___ Dataset content
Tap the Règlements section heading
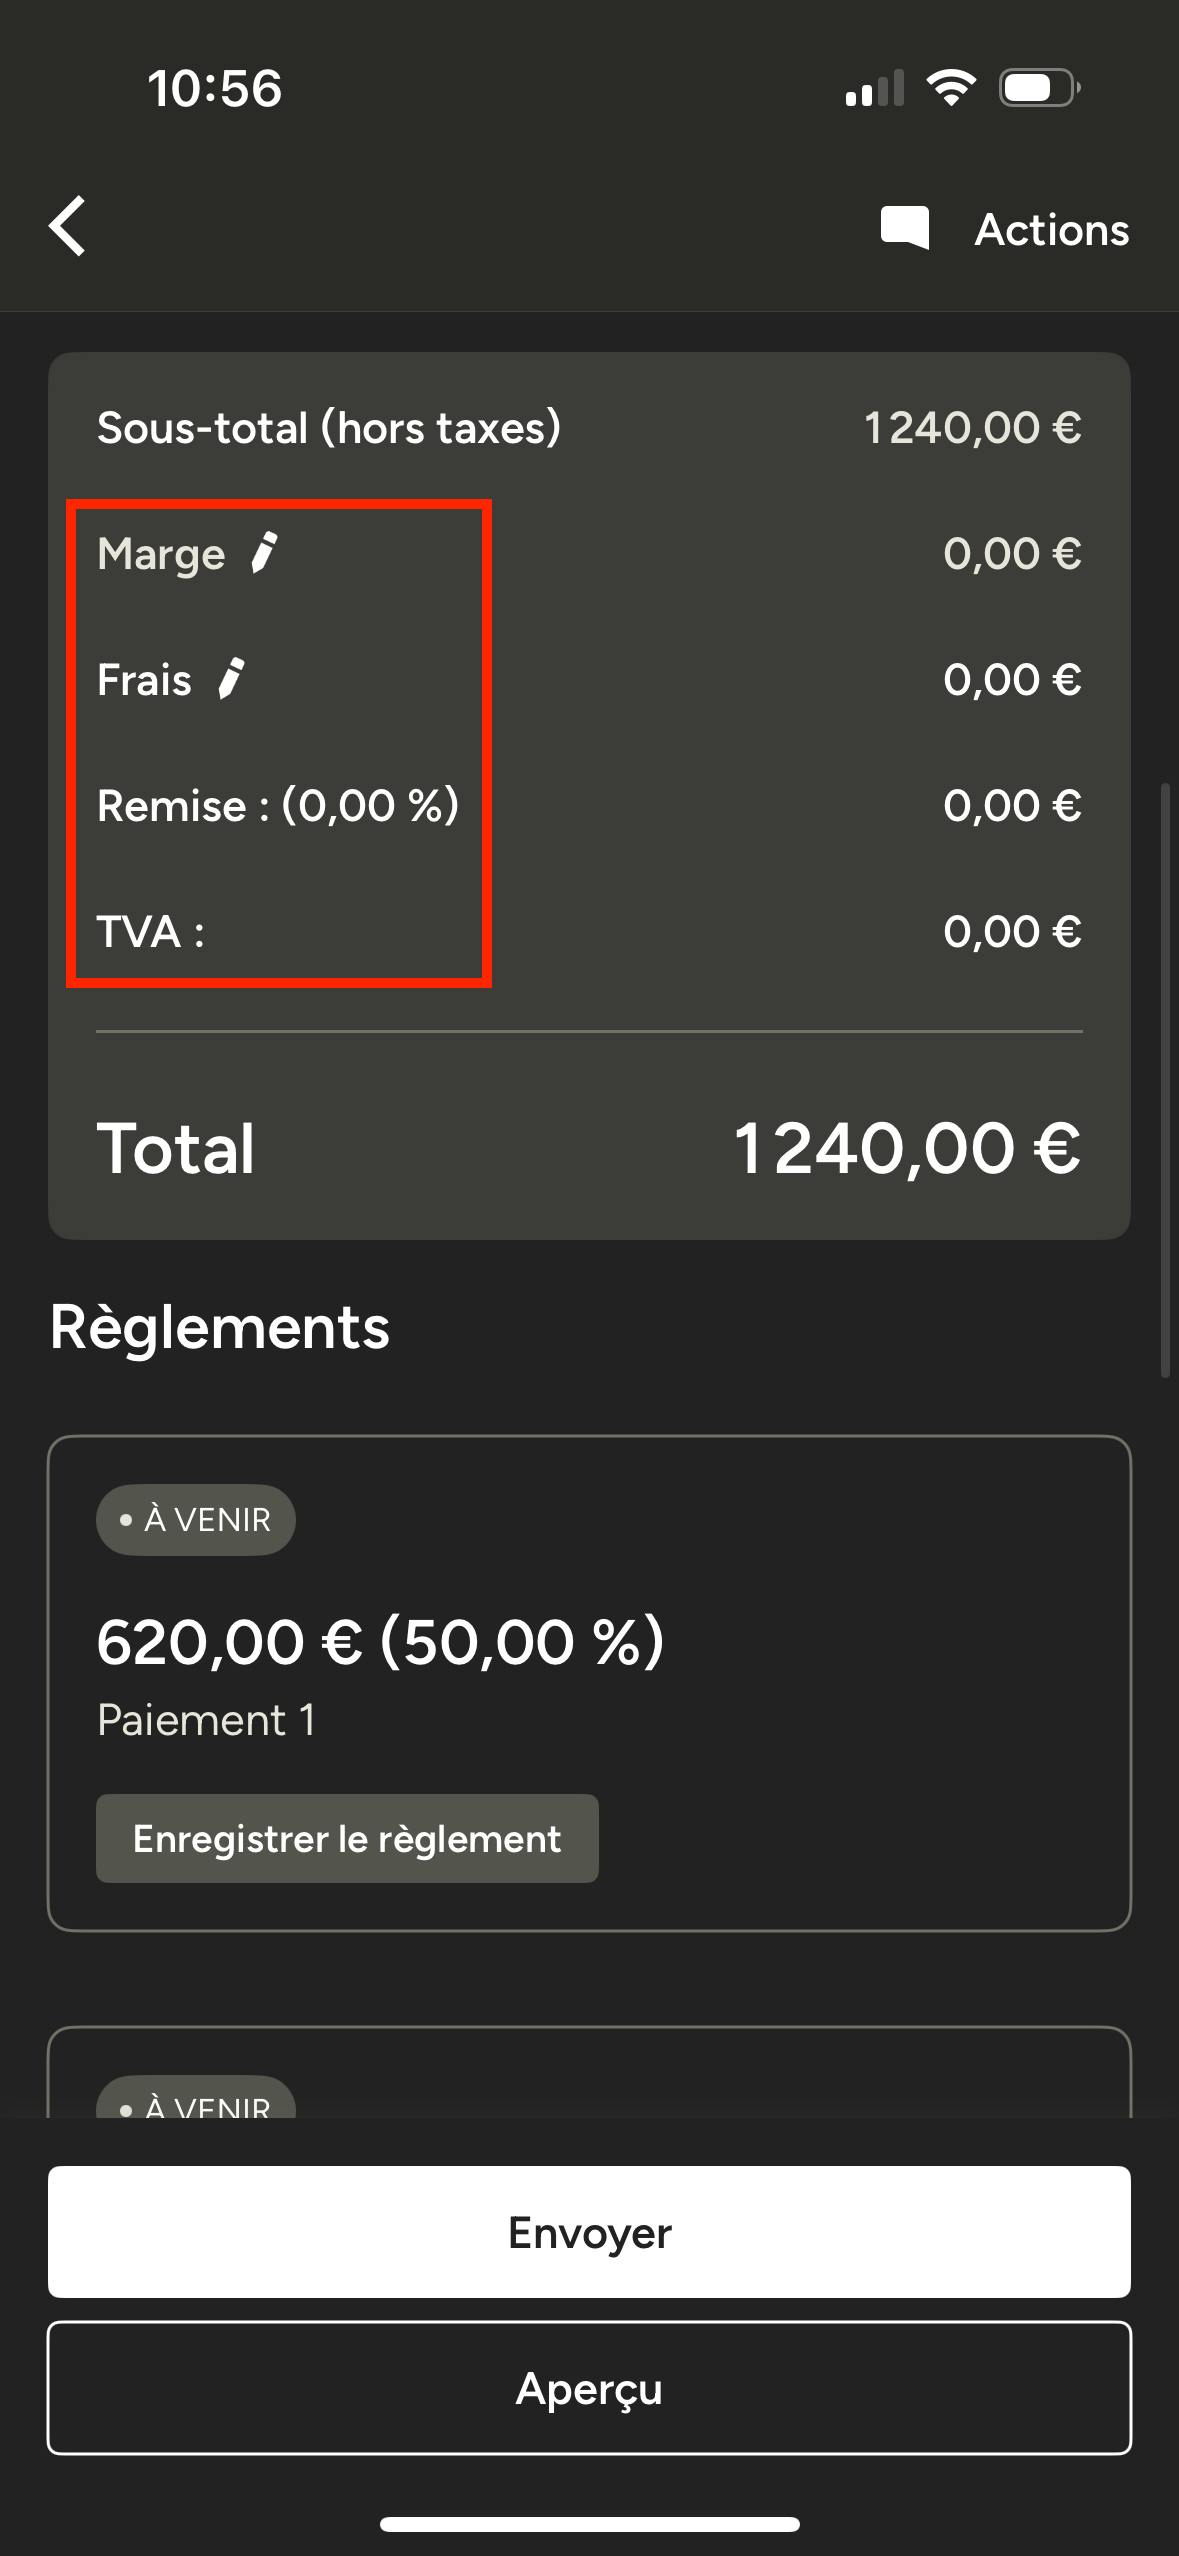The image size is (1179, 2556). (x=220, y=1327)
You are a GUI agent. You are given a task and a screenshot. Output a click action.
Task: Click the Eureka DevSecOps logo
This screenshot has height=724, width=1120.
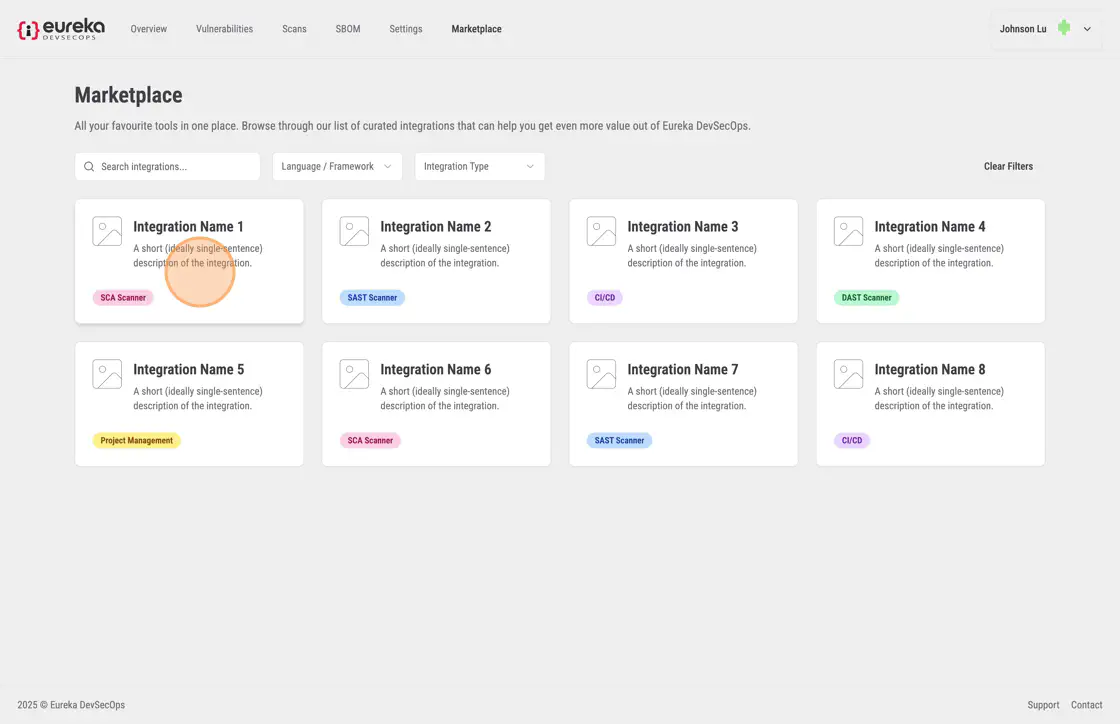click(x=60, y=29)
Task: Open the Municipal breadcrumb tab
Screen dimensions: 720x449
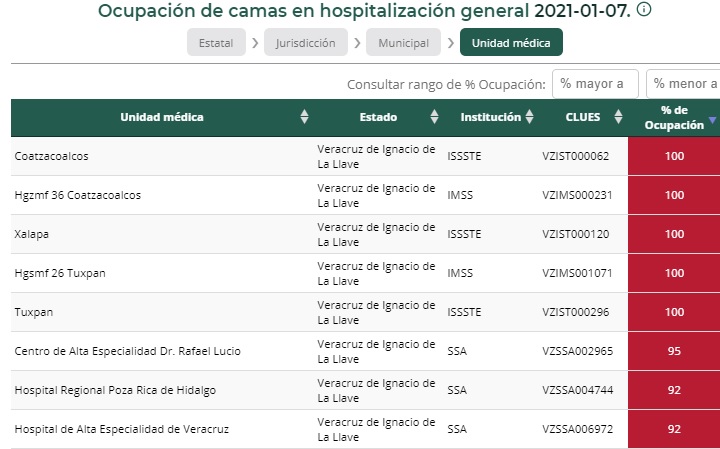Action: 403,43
______
- [Task details] In the entries above, find the line containing "You are a GUI". Transcribe it and every later line to the end, exactly, and leave out the pictures.

- [Answer for the task]
You are a GUI agent. You are given a task and a screenshot. Output a click action.
Task: Click the Eureka DevSecOps logo
This screenshot has height=724, width=1120.
click(x=60, y=29)
Task: Open the Municipal breadcrumb tab
Screen dimensions: 720x449
Action: 403,43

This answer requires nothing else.